Ya la filosofía griega nos advirtió sabiamente que, para querer una cosa, es de todo punto necesario conocerla previamente; nadie ama lo que no conoce. Por lo que conocer a Jesús es requisito indispensable para amarlo. Y este amor es el único garante de que creemos en él. Cuando alguien toma una decisión importante, decisiva, en la que se juega su propia vida y su destino definitivo, si es importante conocer el mensaje de quien lo propone para convencer, mucho más lo es el ser seducido y arrastrado por la persona que realiza la oferta. De ahí que comprometerse con Jesús, creer en Jesús, no es otra cosa que fiarse de él, como lo hizo san Pablo, abandonarse en sus manos…, en una palabra “enamorarse” de él.
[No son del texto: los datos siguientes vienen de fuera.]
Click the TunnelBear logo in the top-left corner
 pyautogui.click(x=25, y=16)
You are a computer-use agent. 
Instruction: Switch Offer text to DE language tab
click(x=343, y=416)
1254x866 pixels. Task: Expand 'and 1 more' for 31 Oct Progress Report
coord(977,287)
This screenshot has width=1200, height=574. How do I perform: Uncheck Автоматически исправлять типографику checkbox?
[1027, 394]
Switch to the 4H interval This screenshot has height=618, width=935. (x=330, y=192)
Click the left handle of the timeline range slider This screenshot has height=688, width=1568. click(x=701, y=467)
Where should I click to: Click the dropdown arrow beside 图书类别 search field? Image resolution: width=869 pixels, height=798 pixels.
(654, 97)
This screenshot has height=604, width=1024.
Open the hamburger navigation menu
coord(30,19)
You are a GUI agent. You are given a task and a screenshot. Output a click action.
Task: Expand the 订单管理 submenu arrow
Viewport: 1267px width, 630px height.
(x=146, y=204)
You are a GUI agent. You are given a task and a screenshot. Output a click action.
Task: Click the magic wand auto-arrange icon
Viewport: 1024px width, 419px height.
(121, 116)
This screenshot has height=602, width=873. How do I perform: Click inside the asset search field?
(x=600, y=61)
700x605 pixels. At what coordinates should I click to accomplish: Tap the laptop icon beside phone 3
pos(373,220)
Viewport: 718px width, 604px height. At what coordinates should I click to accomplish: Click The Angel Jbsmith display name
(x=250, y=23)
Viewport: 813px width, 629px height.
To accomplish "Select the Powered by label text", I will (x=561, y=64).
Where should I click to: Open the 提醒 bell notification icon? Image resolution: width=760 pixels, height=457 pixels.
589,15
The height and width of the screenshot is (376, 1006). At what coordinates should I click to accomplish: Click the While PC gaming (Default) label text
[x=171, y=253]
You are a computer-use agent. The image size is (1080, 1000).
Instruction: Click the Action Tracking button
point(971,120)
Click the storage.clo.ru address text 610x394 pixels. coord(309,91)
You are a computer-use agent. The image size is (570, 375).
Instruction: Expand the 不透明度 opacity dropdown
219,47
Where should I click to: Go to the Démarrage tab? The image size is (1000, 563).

El poder seductor de Jesús yo lo cifraría, en primer lugar, en su mirada; que los ojos también hablan. La mirada del Maestro era dulce, delicada, cautivadora: ¿Recordáis lo que puntualiza el evangelista en el pasaje del diálogo que protagonizó con el joven rico: “Mirándolo, lo amó”?…Después, resaltaría su sencillez y su predilección por los más desfavorecidos de la sociedad: la ternura con que acogía a los niños y niñas quienes les constituyó modelo obligado e imprescindible para entrar en el reino de los cielos, y el dolor incontenido que exteriorizaba cuando contemplaba a a los pobres, a los enfermos, a los menesterosos, a los marginados y despreciados por el estrato social de los “civilizados”, de los “cultos... Además, Jesús nos enseñó a orar.
Vivía en constante conexión con el Padre. Y cómo lo haría que los discípulos alucinaban, lo que les hizo solicitar del Maestro: “Señor, enséñanos a rezar”… Nos instó encarecidamente a que le viéramos en el prójimo, perfecta imagen suya… Nos invitó a perdonar, a corregirnos unos a otros con talante fraterno… Todas estas actitudes, y muchas otras más, contemplamos en Jesús de Nazaret, lo que contribuye a que le conozcamos, amemos y le sigamos. Ante este panel maravilloso, no nos queda otro remedio que exclamar como san Pedro, llenos de admiración: “¿Adónde vamos a ir, si tú tienes palabras de vida eterna?”.